* [What to do]: Your task is to retype the listing word for word.

* [Data provided]:

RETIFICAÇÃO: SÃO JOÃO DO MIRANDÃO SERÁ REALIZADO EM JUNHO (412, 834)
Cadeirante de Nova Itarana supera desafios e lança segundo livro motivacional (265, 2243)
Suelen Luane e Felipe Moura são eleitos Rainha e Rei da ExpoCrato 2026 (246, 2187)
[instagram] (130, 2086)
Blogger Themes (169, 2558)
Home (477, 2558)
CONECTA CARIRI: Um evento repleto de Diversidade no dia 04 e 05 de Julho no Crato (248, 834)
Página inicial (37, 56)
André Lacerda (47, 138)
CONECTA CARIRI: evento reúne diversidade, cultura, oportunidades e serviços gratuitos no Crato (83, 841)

* [Output of the exercise]:
RETIFICAÇÃO: SÃO JOÃO DO MIRANDÃO SERÁ REALIZADO EM JUNHO (412, 834)
Cadeirante de Nova Itarana supera desafios e lança segundo livro motivacional (265, 2243)
Suelen Luane e Felipe Moura são eleitos Rainha e Rei da ExpoCrato 2026 (246, 2187)
[instagram] (130, 2086)
Blogger Themes (169, 2558)
Home (477, 2558)
CONECTA CARIRI: Um evento repleto de Diversidade no dia 04 e 05 de Julho no Crato (248, 834)
Página inicial (37, 56)
André Lacerda (47, 138)
CONECTA CARIRI: evento reúne diversidade, cultura, oportunidades e serviços gratuitos no Crato (83, 841)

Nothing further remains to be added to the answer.